Les gouvernements sont responsables de l’approbation des licences d’exportation, et de nombreuses entreprises de l’industrie de l’armement avancent que cela les exonère de toute responsabilité. Or, l’approbation des autorités gouvernementales ne décharge pas les dirigeants d’entreprise de leur responsabilité de respecter les droits humains dans le cadre de leurs activités commerciales, y compris de leur responsabilité de ne pas exporter d’armes qui risquent d’être utilisées pour commettre des crimes de droit international.
Cet argument n’a guère de valeur en particulier quand les gouvernements qui accordent des licences sont eux-mêmes mis en cause en ce qui concerne leur décision d’exporter des armes qui risquent d’être utilisées pour commettre de possibles crimes de guerre ou d’autres graves violations.
« Tout dirigeant d’entreprise peut lire le journal et comprendre que l’évaluation des risques en matière de droits humains qu’ont faite certains gouvernements européens a été catastrophique, a déclaré Patrick Wilcken.
« Les dirigeants d’entreprise ont amplement eu le temps de consulter les nombreuses informations fiables qui sont disponibles pour réévaluer leur décision de procéder à des exportations destinées à la coalition, compte tenu des terribles événements au Yémen. Ils ne peuvent pas se justifier en invoquant les décisions viciées d’autorités gouvernementales : ils risquent à présent de faire l’objet de poursuites pénales devant une cour pénale internationale. »
La communication porte en particulier sur le rôle des entreprises suivantes : Airbus Defence and Space S.A.(Espagne), Airbus Defence and Space GmbH (Allemagne), BAE Systems Plc. (Royaume-Uni), Dassault Aviation S.A. (France), Leonardo S.p.A. (Italie), MBDA UK Ldt. (Royaume-Uni), MBDA France S.A.S. (France), Raytheon Systems Ltd. (Royaume-Uni), Rheinmetall AG (Allemagne) via sa filiale RWM Italia S.p.A. (Italie), et Thalès France.
Complément d'information
L’ECCHR et ses partenaires (Mwatana for Human Rights, Amnesty International, Campaign Against Arms Trade (CAAT), Centre Delàs et Rete Disarmo) demandent au bureau de la procureure de la CPI d’enquêter sur la responsabilité de hauts dirigeants d’entreprises, et sur celle de hauts responsables gouvernementaux des services chargés des licences d’exportation d’armes, au sujet de leur possible complicité dans ces crimes de droit international présumés.

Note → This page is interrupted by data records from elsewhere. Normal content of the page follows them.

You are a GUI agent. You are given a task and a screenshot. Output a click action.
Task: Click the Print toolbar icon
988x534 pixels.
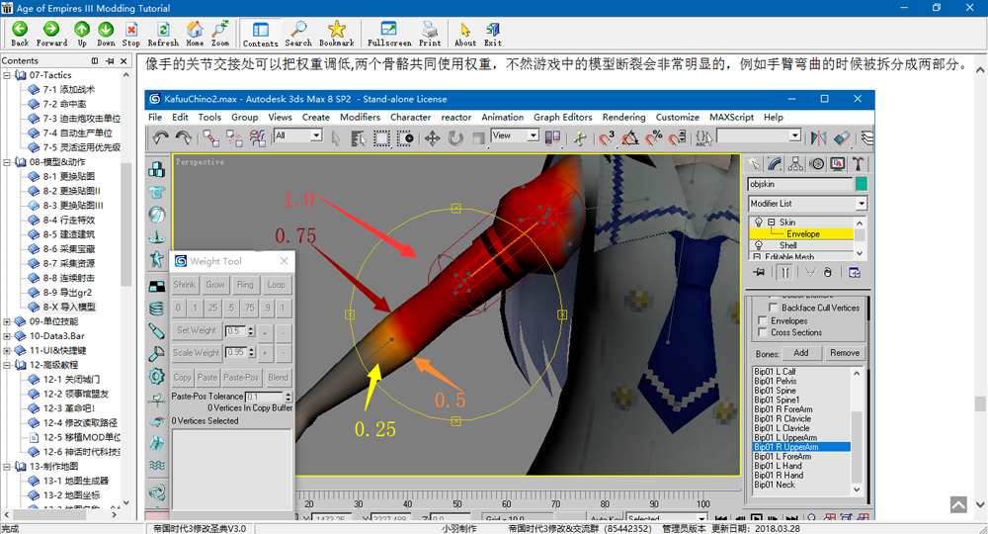pos(430,31)
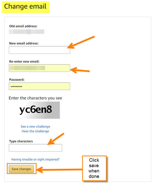The width and height of the screenshot is (154, 185).
Task: Click the yc6en8 captcha image
Action: (x=38, y=110)
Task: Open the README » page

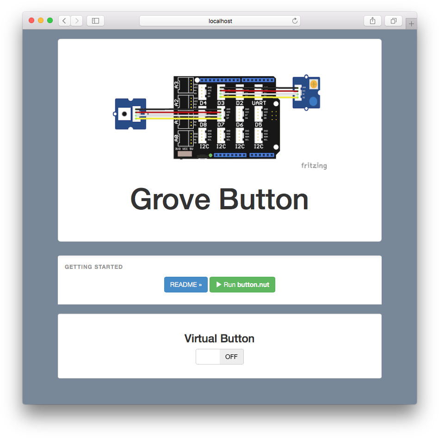Action: click(185, 285)
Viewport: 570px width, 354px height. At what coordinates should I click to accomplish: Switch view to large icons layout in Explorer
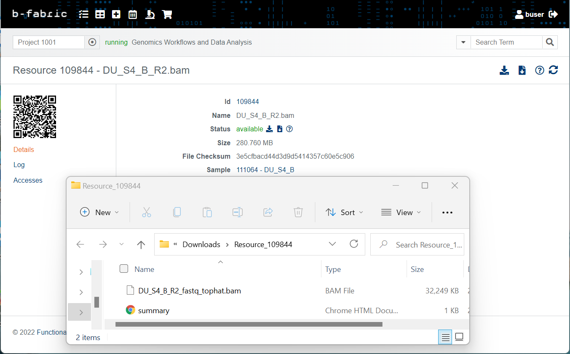click(459, 337)
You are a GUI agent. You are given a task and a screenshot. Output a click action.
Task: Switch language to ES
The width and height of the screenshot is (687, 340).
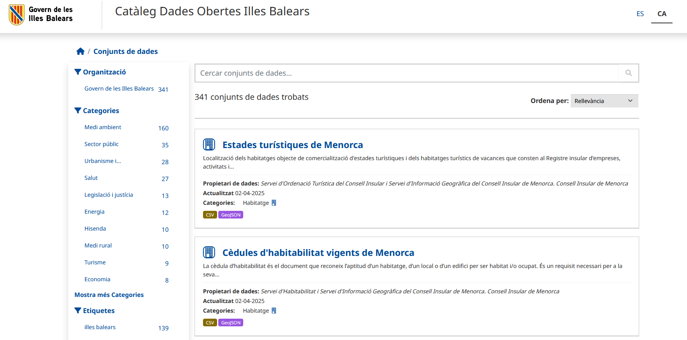point(640,14)
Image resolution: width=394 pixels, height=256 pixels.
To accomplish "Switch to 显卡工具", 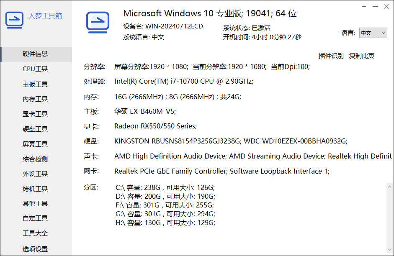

La communication de l’ECCHR porte en particulier sur des entreprises des pays suivants : Espagne, Allemagne, France, Italie et Royaume-Uni, qui sont les plus grands exportateurs européens d’armes destinées à la coalition. Elle fournit des informations factuelles sur 26 frappes aériennes – commises contre des immeubles d’habitation, des écoles, des hôpitaux, un musée et des sites du patrimoine mondial – qui pourraient constituer des crimes de guerre au titre du Statut de Rome de la Cour pénale internationale.
La CPI est compétente pour connaître des crimes de génocide, des crimes contre l’humanité et des crimes de guerre commis sur tout territoire relevant de la juridiction d'un État partie (tous les États européens sont parties au Statut de Rome) ou par leurs ressortissants quel que soit l’endroit où ces crimes ont été commis.